DIRECTIVE :: Rewrite everything from the line containing "The height and width of the screenshot is (1568, 524)." down to the line containing "Action: tap(39, 116)", with "dropdown" changed to "menu" and nothing else altered.

DATA EXTRACT ::
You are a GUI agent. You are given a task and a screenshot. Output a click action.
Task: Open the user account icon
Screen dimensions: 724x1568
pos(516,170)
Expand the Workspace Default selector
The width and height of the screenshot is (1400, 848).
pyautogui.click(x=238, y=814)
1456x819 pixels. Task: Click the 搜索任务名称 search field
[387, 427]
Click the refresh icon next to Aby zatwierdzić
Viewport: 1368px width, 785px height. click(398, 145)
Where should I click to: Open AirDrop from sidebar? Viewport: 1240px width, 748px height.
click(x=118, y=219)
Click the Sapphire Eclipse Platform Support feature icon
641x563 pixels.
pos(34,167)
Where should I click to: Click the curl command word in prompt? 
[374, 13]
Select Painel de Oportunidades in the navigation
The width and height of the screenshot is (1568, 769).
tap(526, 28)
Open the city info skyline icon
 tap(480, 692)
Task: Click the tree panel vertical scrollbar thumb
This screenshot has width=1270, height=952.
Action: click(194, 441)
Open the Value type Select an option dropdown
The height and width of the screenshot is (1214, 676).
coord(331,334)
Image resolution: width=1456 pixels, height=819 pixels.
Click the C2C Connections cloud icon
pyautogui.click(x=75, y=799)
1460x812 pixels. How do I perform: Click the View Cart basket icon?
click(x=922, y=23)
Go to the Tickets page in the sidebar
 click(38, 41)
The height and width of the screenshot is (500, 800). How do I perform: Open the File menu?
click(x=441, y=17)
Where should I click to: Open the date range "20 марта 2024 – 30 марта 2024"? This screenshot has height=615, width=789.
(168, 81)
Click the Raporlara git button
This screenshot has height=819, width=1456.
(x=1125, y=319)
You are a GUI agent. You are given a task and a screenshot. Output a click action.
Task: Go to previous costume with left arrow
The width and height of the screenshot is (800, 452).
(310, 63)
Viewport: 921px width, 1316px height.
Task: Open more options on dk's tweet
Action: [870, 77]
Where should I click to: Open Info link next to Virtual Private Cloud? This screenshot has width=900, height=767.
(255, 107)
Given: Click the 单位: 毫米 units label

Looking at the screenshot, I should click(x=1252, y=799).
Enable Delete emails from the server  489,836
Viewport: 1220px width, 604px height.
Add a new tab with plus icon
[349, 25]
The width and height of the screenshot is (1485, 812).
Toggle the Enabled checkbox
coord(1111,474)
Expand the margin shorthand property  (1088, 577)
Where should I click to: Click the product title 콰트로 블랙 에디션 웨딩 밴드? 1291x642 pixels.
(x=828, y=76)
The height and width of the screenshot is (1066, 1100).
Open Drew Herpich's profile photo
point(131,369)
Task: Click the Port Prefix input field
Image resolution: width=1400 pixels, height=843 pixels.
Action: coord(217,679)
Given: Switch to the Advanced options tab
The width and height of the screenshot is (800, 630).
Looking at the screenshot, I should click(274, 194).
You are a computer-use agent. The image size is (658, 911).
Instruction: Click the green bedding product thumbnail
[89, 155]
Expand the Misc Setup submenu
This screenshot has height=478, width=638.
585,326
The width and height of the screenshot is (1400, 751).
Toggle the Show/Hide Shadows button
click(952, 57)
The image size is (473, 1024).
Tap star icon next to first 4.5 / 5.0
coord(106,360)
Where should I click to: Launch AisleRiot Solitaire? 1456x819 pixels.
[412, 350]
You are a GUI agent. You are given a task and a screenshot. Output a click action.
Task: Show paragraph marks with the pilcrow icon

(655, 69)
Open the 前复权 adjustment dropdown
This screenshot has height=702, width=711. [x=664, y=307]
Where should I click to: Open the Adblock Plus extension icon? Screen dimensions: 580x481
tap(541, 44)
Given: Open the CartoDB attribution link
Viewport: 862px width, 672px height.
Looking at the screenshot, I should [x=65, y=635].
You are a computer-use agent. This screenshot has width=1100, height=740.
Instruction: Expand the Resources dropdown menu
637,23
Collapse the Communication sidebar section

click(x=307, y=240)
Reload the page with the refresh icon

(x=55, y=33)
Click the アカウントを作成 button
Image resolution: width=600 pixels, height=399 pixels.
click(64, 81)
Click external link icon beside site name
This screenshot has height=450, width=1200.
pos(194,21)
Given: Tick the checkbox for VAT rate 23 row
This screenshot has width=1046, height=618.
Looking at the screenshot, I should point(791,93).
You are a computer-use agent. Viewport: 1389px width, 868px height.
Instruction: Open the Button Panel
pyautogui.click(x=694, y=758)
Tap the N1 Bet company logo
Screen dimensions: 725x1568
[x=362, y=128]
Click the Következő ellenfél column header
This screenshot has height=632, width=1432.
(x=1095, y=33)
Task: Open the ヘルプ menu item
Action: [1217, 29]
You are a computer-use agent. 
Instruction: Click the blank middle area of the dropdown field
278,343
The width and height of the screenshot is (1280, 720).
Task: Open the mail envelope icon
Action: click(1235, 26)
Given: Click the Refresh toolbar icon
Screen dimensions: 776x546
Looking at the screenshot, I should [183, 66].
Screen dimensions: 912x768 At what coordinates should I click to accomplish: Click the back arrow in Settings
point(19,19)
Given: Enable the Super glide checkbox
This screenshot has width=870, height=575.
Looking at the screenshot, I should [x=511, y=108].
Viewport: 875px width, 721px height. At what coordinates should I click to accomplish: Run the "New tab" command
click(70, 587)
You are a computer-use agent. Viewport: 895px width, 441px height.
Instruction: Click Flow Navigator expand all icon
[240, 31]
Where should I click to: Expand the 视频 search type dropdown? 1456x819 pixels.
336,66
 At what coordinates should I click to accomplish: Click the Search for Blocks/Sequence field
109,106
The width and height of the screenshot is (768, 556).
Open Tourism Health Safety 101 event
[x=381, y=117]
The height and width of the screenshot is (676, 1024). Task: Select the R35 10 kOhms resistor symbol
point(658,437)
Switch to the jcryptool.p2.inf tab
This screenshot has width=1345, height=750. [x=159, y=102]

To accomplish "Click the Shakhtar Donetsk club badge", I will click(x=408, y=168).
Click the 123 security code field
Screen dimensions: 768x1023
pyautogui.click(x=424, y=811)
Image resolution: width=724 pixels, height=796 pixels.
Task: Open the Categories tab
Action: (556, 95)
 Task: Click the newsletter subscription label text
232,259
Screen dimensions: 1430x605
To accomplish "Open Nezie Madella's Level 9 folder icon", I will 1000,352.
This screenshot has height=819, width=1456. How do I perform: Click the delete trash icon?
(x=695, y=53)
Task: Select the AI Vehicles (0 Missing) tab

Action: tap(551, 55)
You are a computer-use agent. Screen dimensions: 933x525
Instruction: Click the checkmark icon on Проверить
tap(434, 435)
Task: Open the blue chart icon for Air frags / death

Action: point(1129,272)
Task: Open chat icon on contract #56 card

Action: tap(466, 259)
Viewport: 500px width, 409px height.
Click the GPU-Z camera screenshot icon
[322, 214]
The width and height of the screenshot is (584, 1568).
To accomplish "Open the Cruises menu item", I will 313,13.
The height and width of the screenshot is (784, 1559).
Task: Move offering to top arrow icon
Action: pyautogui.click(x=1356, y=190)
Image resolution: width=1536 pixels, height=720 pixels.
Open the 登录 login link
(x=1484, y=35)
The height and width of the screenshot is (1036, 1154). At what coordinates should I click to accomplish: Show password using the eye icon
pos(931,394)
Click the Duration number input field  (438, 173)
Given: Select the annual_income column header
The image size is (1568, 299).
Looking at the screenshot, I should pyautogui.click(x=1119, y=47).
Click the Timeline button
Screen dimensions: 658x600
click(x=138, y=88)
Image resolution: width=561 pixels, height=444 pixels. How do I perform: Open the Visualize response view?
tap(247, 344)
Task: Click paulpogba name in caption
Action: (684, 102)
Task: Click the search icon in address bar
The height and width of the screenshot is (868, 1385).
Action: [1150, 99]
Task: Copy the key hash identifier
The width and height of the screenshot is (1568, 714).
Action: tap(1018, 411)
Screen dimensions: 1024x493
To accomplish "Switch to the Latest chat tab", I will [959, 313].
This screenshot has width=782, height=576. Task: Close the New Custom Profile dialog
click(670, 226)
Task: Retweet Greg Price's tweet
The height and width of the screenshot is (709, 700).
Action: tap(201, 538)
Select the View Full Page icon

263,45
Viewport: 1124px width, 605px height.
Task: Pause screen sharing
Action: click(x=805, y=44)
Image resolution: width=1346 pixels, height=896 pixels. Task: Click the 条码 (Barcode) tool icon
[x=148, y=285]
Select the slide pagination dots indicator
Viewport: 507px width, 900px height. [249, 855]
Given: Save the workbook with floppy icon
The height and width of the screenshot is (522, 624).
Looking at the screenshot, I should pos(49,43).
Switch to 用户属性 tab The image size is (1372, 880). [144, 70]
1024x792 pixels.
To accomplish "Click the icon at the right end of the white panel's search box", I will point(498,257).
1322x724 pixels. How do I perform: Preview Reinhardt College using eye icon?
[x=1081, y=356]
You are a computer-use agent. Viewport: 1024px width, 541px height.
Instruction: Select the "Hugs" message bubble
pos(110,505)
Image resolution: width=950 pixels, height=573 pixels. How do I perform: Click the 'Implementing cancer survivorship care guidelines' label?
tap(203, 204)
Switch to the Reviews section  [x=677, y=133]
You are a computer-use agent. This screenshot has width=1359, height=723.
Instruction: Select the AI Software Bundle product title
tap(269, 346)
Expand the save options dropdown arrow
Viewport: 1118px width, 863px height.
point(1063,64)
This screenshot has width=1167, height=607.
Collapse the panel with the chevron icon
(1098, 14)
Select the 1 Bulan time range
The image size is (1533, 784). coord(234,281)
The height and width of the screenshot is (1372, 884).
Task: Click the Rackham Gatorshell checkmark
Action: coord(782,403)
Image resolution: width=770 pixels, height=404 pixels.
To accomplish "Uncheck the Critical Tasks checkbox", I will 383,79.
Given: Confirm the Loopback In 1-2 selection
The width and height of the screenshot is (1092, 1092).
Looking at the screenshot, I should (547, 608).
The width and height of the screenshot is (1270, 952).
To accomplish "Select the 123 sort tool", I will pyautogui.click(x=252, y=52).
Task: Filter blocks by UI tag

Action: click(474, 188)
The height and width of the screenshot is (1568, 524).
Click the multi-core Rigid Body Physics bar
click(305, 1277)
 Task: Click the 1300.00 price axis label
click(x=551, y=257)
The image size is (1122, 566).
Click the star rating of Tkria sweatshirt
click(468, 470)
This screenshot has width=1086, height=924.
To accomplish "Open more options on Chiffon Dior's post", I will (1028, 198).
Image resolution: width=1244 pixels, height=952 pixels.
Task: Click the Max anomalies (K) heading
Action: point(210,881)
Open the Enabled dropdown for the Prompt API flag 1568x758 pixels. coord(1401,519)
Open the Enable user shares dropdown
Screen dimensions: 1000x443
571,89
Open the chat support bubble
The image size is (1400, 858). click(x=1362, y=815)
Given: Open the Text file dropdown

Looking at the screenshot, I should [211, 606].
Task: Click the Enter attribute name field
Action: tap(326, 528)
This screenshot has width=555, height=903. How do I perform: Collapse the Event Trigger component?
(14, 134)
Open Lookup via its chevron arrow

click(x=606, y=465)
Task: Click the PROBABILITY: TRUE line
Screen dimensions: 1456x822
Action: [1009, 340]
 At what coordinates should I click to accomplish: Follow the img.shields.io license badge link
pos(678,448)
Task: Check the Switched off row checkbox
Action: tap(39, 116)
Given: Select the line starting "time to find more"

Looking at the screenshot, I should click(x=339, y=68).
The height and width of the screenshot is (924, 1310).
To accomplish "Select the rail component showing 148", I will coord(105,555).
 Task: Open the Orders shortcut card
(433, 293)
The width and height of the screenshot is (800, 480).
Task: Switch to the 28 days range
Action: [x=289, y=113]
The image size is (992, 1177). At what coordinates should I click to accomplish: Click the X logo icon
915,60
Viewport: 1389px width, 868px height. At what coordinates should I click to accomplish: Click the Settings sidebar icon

THE REPLY ::
The height and width of the screenshot is (1568, 524).
Click the multi-core Rigid Body Physics bar
click(305, 1277)
 Task: Click the 1300.00 price axis label
click(x=551, y=257)
The image size is (1122, 566).
Click the star rating of Tkria sweatshirt
click(468, 470)
This screenshot has width=1086, height=924.
To accomplish "Open more options on Chiffon Dior's post", I will (1028, 198).
Image resolution: width=1244 pixels, height=952 pixels.
Task: Click the Max anomalies (K) heading
Action: point(210,881)
Open the Enabled menu for the Prompt API flag 1568x758 pixels. coord(1401,519)
Open the Enable user shares menu
Screen dimensions: 1000x443
571,89
Open the chat support bubble
The image size is (1400, 858). click(x=1362, y=815)
Given: Open the Text file menu

Looking at the screenshot, I should [211, 606].
Task: Click the Enter attribute name field
Action: tap(326, 528)
This screenshot has width=555, height=903. How do I perform: Collapse the Event Trigger component?
(14, 134)
Open Lookup via its chevron arrow

click(x=606, y=465)
Task: Click the PROBABILITY: TRUE line
Screen dimensions: 1456x822
Action: [1009, 340]
 At what coordinates should I click to accomplish: Follow the img.shields.io license badge link
pos(678,448)
Task: Check the Switched off row checkbox
Action: tap(39, 116)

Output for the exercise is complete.